Second, we look at the number of unique actors that generated events and compare that to the high participation population studied earlier.

watch_actors <- watch_repo_summary %>%
  group_by(dataset, repo_actors_log) %>%
  summarise(repo_count = n(),
            num_repo_actors_min = min(num_repo_actors),
            num_repo_actors_max = max(num_repo_actors)) %>%
  select(dataset, repo_actors_log, repo_count, num_repo_actors_max, num_repo_actors_min)

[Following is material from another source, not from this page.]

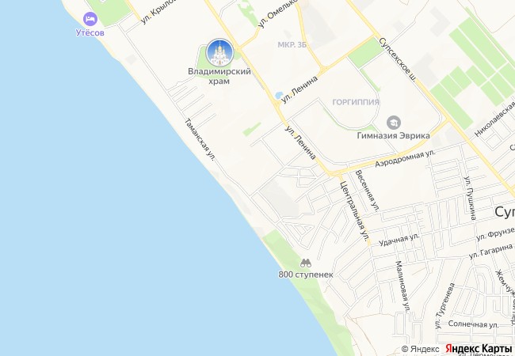515x356 pixels.
Task: Click the Удачная ул. street label
Action: 399,239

watch_actors_log <- watch_actors %>%
  group_by(repo_actors_log) %>%
  summarise(repo_actors_max = max(num_repo_actors_max),
            repo_actors_min = min(num_repo_actors_min))

watch_actors <- merge(watch_actors, watch_actors_log, by="repo_actors_log")

watch_actors <- watch_actors[order(watch_actors$repo_count, decreasing=TRUE),]

ggplot(data = watch_actors, 
       aes(x = dataset, 
           y = repo_count, 
           fill=factor(repo_actors_max))) +
  geom_bar(stat="identity", position="stack") +
  ylab("Repos with x Actors") +
  xlab("Dataset") +
  theme(axis.text.x = element_text(angle = 90, hjust = 1)) + 
  ggtitle("Actors p/ Repo Frequency for Watch Events")

isscomment_actors <- isscomment_repo_summary %>%
  group_by(dataset, repo_actors_log) %>%
  summarise(repo_count = n(),
            num_repo_actors_min = min(num_repo_actors),
            num_repo_actors_max = max(num_repo_actors)) %>%
  select(dataset, repo_actors_log, repo_count, num_repo_actors_max, num_repo_actors_min)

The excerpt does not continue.